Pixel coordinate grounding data
◆ ◆ ◆ ◆ ◆ ◆ ◆

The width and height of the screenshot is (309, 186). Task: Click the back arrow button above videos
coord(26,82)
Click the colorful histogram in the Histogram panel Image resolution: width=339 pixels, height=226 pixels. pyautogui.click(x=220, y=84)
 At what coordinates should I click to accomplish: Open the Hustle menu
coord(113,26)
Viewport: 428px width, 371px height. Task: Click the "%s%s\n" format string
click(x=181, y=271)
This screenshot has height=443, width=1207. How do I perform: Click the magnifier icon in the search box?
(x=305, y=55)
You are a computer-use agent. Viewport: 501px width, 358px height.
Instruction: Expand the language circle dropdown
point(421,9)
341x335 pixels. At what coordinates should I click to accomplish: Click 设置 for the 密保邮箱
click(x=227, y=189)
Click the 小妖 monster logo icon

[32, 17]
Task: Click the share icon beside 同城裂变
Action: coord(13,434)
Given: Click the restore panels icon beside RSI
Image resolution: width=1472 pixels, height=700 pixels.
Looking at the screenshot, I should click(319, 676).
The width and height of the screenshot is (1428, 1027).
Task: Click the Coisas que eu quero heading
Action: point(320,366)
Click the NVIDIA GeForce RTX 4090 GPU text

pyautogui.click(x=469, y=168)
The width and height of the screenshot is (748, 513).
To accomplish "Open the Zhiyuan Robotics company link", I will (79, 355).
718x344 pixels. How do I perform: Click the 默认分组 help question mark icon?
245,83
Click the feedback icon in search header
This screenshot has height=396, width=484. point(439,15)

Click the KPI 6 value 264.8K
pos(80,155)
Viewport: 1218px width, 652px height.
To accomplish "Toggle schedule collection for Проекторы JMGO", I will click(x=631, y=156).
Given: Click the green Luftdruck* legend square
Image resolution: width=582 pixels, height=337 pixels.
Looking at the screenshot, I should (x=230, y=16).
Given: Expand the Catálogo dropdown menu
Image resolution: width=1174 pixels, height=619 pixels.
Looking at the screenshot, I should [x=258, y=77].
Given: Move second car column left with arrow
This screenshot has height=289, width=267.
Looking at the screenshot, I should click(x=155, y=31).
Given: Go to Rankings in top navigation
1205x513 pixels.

◆ ◆ ◆ ◆ ◆ ◆ ◆

=== Work order ===
The lines to copy run from the one containing "Given: Click the restore" through the last line above. Copy them exactly and include nothing else.

=== Output for this task ===
Given: Click the restore panels icon beside RSI
Image resolution: width=1472 pixels, height=700 pixels.
Looking at the screenshot, I should click(319, 676).
The width and height of the screenshot is (1428, 1027).
Task: Click the Coisas que eu quero heading
Action: point(320,366)
Click the NVIDIA GeForce RTX 4090 GPU text

pyautogui.click(x=469, y=168)
The width and height of the screenshot is (748, 513).
To accomplish "Open the Zhiyuan Robotics company link", I will (79, 355).
718x344 pixels. How do I perform: Click the 默认分组 help question mark icon?
245,83
Click the feedback icon in search header
This screenshot has height=396, width=484. point(439,15)

Click the KPI 6 value 264.8K
pos(80,155)
Viewport: 1218px width, 652px height.
To accomplish "Toggle schedule collection for Проекторы JMGO", I will click(x=631, y=156).
Given: Click the green Luftdruck* legend square
Image resolution: width=582 pixels, height=337 pixels.
Looking at the screenshot, I should (x=230, y=16).
Given: Expand the Catálogo dropdown menu
Image resolution: width=1174 pixels, height=619 pixels.
Looking at the screenshot, I should [x=258, y=77].
Given: Move second car column left with arrow
This screenshot has height=289, width=267.
Looking at the screenshot, I should click(x=155, y=31).
Given: Go to Rankings in top navigation
1205x513 pixels.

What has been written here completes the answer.